Theories of biopolitics have had little to say about early America. Biopolitics as a framework has become essential for analyzing oppressive power structures in Black studies, Asian American studies, gender and sexuality studies, and queer theory, among other fields.1 However, biopolitics has not yet been well elaborated in relation to the development of slavery, capitalism, empire, and settler colonialism, arguably the structuring institutions of modernity both in the United States and in the Americas as a whole. This absence has limited the development of theories of biopolitics, on the one hand, and analyses of the history of power in early American studies, on the other. Yet we find ourselves in a moment of an exciting shift, and this special issue joins an increasingly robust conversation about biopolitics in the Americas before 1900.2 We aim to offer a historically situated and analytically precise series of reflections on what biopolitics might have meant, and how biopower might have been recognized as a resource, managed, and extracted, in early and nineteenth-century America.3

Theories of biopolitical governance have been particularly important to twentieth- and twenty-first-century American studies since the publication of Achille Mbembe's virtuosic "Necropolitics," one of the first essays in what would become a thriving critical engagement with the theories of biopolitics and biopower developed by Michel Foucault and Giorgio Agamben.4 Mbembe effectively rewrote Foucault's influential account of the rise of this modern mode of governance into one that centered the politics of disposability that had always been at its core by relocating the site of the emergence of biopolitics from metropolitan imperial spaces to their colonial holdings.5 Mbembe argues that attending to the extraction of labor and reproduction from colonized and enslaved peoples tells a different story about what some have glossed as the "make live, let die" tactics of governance that biopolitical modes of governance espouse. He emphasizes the architecture of death at the heart of the colony and plantation that Foucault's and Agamben's notions of biopolitics, which focus on life-generating measures, miss. By focusing on what Mbembe termed [End Page 603] "necropolitics"—the way that the death of peoples deemed disposable by state power are locked into a zero-sum equation with the flourishing of populations deemed essential, making the flourishing of some contingent on the deaths of others—we are left with a vision of biopolitical governance centered not in Europe but in its colonies, and not only on the state but on markets that demanded labor, capital, and raw materials to thrive as well.

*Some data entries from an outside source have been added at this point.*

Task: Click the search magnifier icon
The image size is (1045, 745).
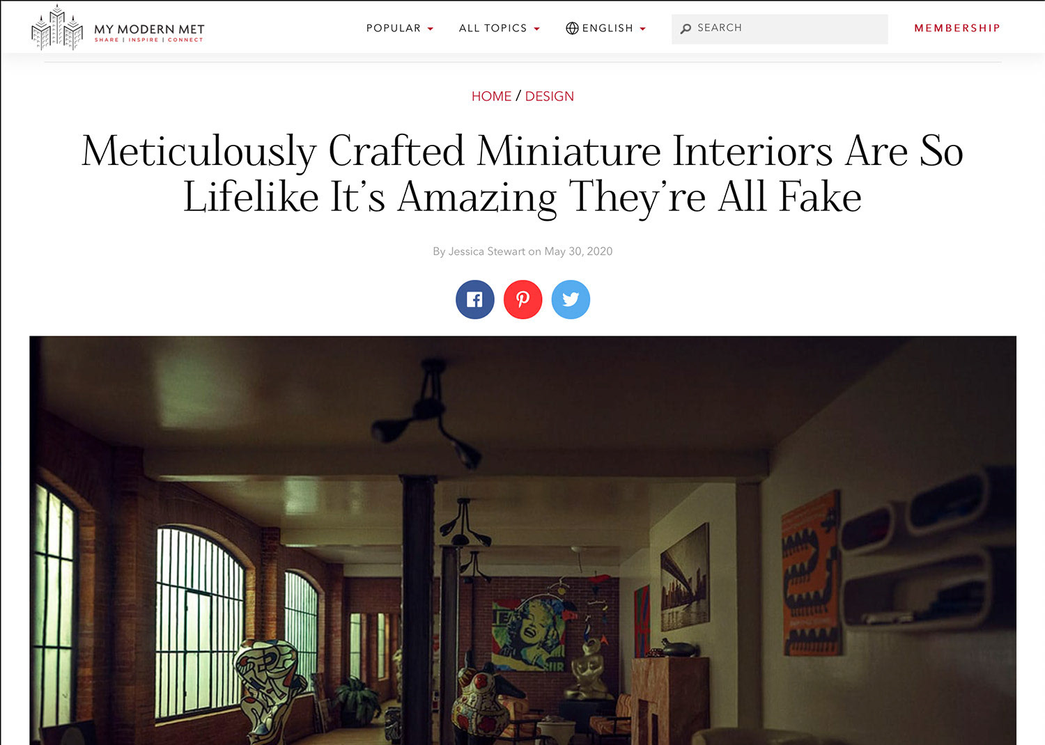Action: 686,29
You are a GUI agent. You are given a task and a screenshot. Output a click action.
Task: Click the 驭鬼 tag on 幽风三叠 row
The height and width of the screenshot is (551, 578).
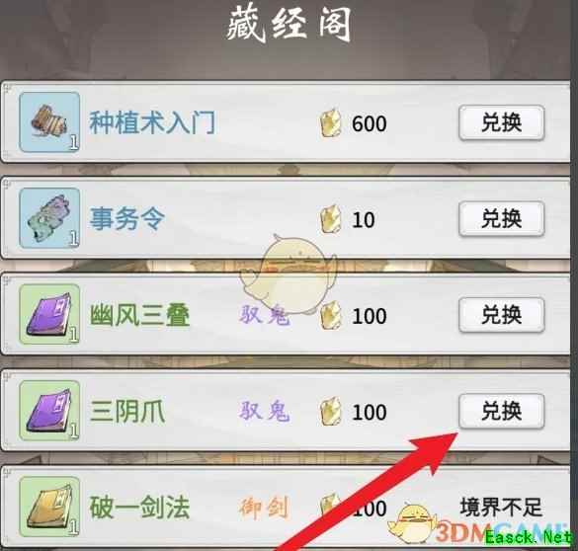[x=264, y=315]
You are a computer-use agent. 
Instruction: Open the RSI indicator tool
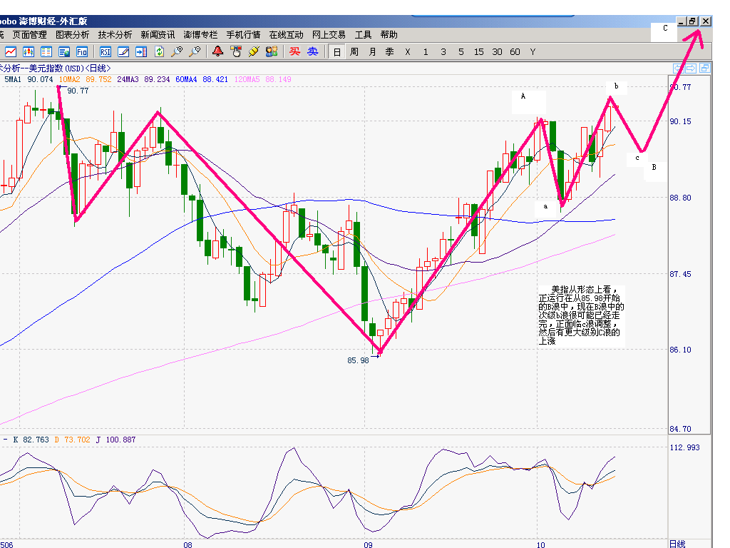106,51
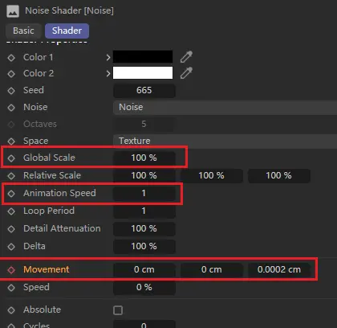Toggle keyframe diamond beside Seed

(11, 91)
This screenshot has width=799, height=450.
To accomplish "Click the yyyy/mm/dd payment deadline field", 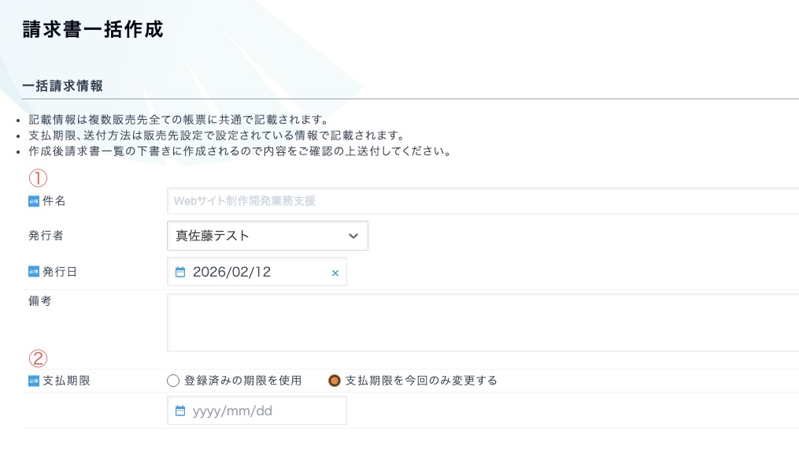I will (260, 411).
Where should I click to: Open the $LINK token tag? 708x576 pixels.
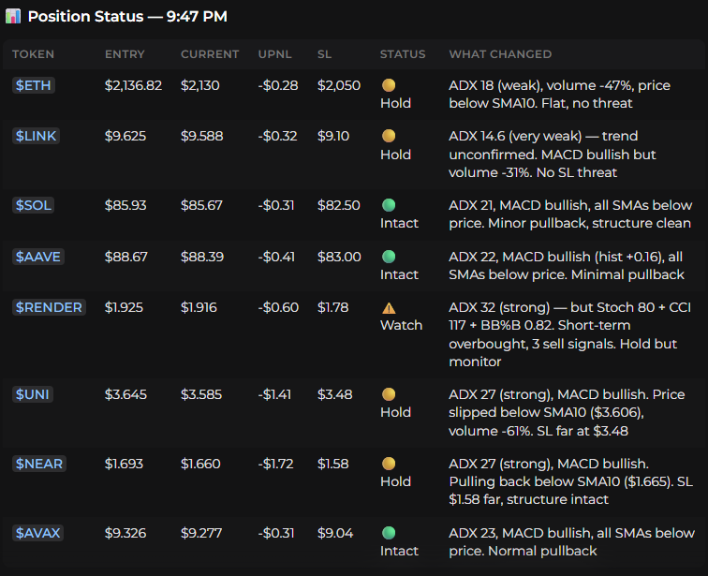click(37, 136)
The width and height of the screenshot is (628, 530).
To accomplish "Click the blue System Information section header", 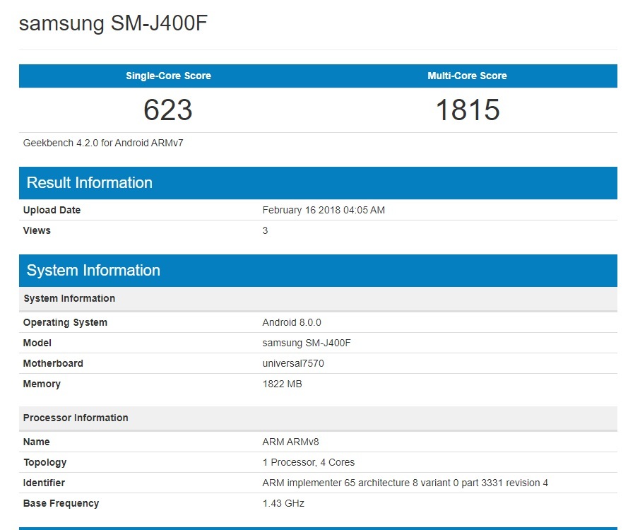I will point(93,271).
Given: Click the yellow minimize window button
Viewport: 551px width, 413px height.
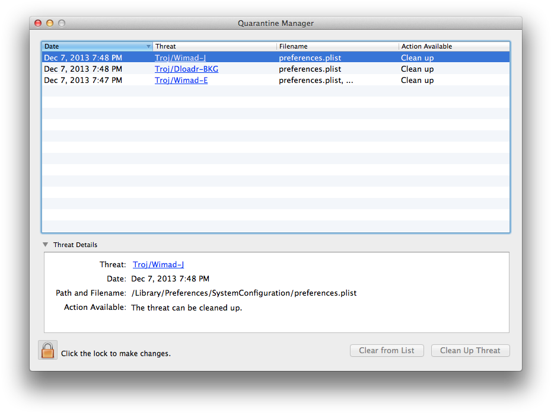Looking at the screenshot, I should point(50,23).
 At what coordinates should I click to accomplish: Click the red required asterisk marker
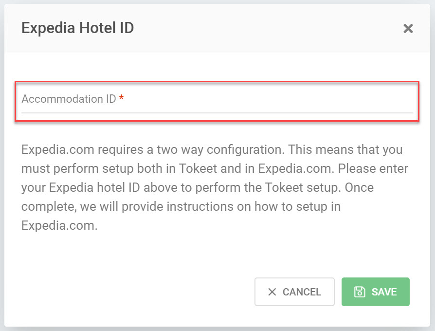click(121, 97)
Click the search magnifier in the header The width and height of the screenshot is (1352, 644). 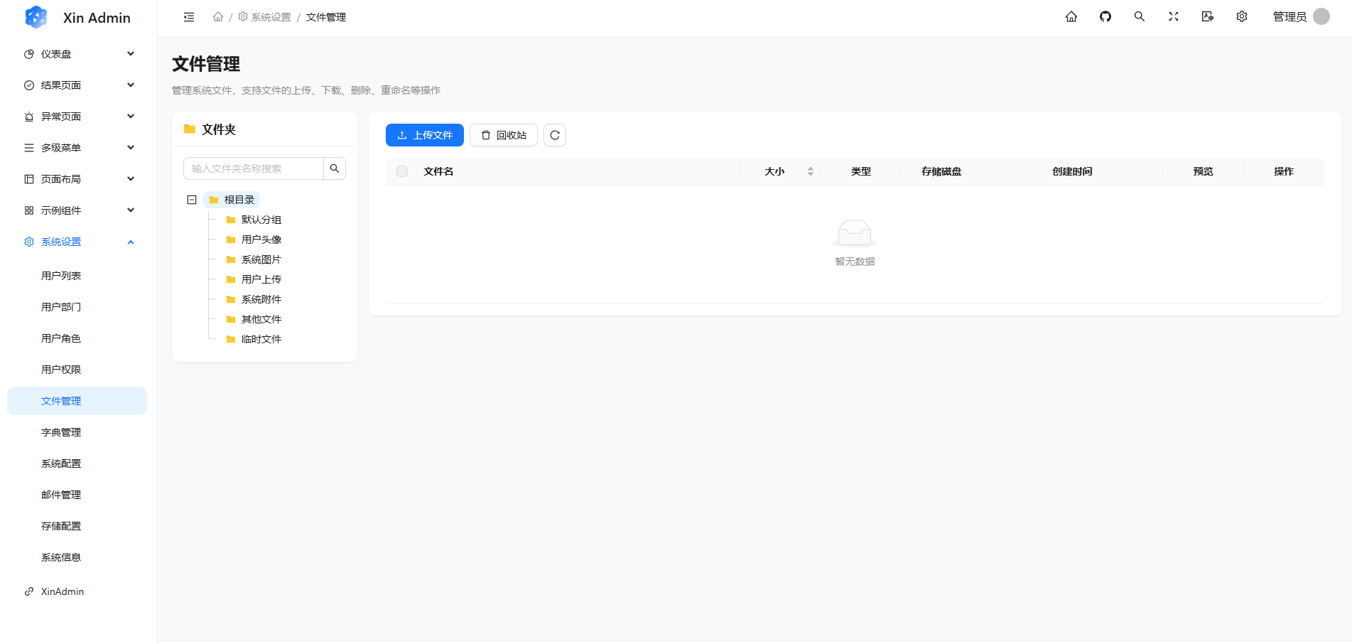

However, both Foucault and Mbembe each gesture toward a hazily early modern (for Mbembe, plantation slavery; for Foucault, a rise that occurred throughout the early modern period and into the eighteenth century) point of origin for the shift in especially Atlantic tactics of governance away from a more singular sovereign power and toward the rhizomatic and capacious biopolitics of the modern era. Neither of them offers much historical detail as to the early modern and eighteenth-century materializations of this new governmentality. This special issue is animated by these historical gaps and offers reflections that supplement or at least gesture toward some histories, practices, markets, and sciences that contributed to this shift in governance. How did biopolitics unfurl its deadly calculations of the relative value of life in the context of the early American colonies and, later, the United States? What can biopolitical frames offer early American studies, and vice versa?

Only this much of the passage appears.